European markets shake off Syriza win in Greece
HONG KONG - Agence France-Presse
The euro skidded to near an 11-year low and U.S. stock futures fell on Monday as Greece's Syriza party promised to roll back austerity measures after sweeping to victory. REUTERS PhotoThe euro and European shares and bonds shook off worries yesterday over Greek election winner Syriza’s pledge to take on international lenders, a strong sign of confidence in the ECB’s new money-printing program.
Weakness in European shares lasted only for about two hours, although the main Athens index fell and Greek bond yields rose.
The euro was up 0.2 percent at $1.1230 after falling to a new 11-year low in Asian trade.
“The QE announced last week has gone some way to prop up the markets,” Accendo Markets senior trader Tom Robertson said, referring to the roughly 1 trillion euro bond-buying program the European Central Bank launched last week.
But he warned that investors would be on edge for as long as a Greek exit from the euro zone remains a risk.
In the United States, stock futures pointed to a weaker open in a week where the focus will be on the Federal Reserve meeting and the signals that come out about a potential rate hike later in the year.
Syriza’s demands for a debt restructuring have raised the prospect of a stand-off between Athens and other European leaders that might lead to a “Grexit” although financial markets were treating that as a marginal risk yesterday.
The potentially disastrous consequences of such a move for Greece and Europe were likely to force policymakers to find an agreement, analysts said.
Syriza leader Alexis Tsipras promised Greeks on Jan. 25 that the five years of austerity imposed under bailout programs worth 240 billion euros from the European Union and the International Monetary Fund were over.

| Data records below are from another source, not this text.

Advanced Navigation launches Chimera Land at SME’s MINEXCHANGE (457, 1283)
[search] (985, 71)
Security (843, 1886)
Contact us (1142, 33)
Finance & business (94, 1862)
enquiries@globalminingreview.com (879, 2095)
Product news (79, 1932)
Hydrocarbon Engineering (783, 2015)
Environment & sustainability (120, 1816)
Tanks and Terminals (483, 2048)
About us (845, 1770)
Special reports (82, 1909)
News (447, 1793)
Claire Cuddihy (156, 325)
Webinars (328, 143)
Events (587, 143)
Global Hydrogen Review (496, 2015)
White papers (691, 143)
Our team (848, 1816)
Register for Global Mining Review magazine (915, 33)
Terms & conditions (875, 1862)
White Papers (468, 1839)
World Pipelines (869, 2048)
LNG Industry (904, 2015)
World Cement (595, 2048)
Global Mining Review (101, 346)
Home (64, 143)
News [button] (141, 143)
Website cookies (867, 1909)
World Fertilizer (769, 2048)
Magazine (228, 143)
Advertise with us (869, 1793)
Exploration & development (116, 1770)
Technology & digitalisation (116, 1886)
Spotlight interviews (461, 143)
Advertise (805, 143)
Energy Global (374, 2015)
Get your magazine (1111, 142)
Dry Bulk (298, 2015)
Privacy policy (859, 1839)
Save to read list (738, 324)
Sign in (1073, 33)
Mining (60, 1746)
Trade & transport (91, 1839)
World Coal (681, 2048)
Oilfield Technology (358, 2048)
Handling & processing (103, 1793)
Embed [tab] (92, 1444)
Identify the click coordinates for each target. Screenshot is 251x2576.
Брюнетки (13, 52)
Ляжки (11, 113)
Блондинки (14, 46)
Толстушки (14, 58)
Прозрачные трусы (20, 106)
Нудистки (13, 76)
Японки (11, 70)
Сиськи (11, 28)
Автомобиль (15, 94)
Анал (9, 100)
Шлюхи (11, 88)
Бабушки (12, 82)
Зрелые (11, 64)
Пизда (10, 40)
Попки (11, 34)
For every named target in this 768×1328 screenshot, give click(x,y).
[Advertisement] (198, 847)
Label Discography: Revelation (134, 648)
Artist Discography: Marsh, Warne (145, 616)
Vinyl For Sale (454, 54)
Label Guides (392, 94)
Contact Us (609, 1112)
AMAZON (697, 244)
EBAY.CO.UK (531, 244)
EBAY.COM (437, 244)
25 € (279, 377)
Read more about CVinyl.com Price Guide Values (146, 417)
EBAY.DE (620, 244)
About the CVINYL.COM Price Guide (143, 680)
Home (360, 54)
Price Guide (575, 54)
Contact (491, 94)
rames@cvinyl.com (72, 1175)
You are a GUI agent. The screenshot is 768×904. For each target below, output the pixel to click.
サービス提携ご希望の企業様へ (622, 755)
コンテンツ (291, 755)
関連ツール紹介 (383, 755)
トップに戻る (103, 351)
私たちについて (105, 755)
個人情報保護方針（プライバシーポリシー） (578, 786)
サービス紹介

He later struck a deal with the right-wing, anti-bailout Independent Greeks party to form a government.
Yields on bonds issued by lower-rated European countries such as Spain and Italy were a touch lower and near recent record lows. Portuguese 10-year yields, seen as the next in line to rise if there were any contagion from Greece, were down 7 basis points at 2.17 percent.
Greek markets did not share Europe’s upbeat mood.
Ten-year yields increased 41 basis points to 9.18 percent, while the main stock index fell 2 percent, with shares in banks such as Alpha Bank and Piraeus Bank down even more.
“The Greek result is a great paradox in the sense that we are told the Greek people are voting against austerity measures but wish to remain within the eurozone,” said Alan Wilde, global head of fixed income at Baring Asset Management.
Unlike at the height of the eurozone’s debt crisis in 2011-12, European banks have limited exposure to Greece, while policymakers have put in place safety nets to deal with renewed contagion.
Europe showed a willingness to give Athens more time to pay its debts, but little sign that it would yield to a new Greek government’s demands for debt forgiveness. European Union leaders and policymakers responded to Greek anti-bailout party Syriza’s election victory with warnings that a debt reduction for Greece would be against eurozone rules and would send the wrong message to other members of the single currency.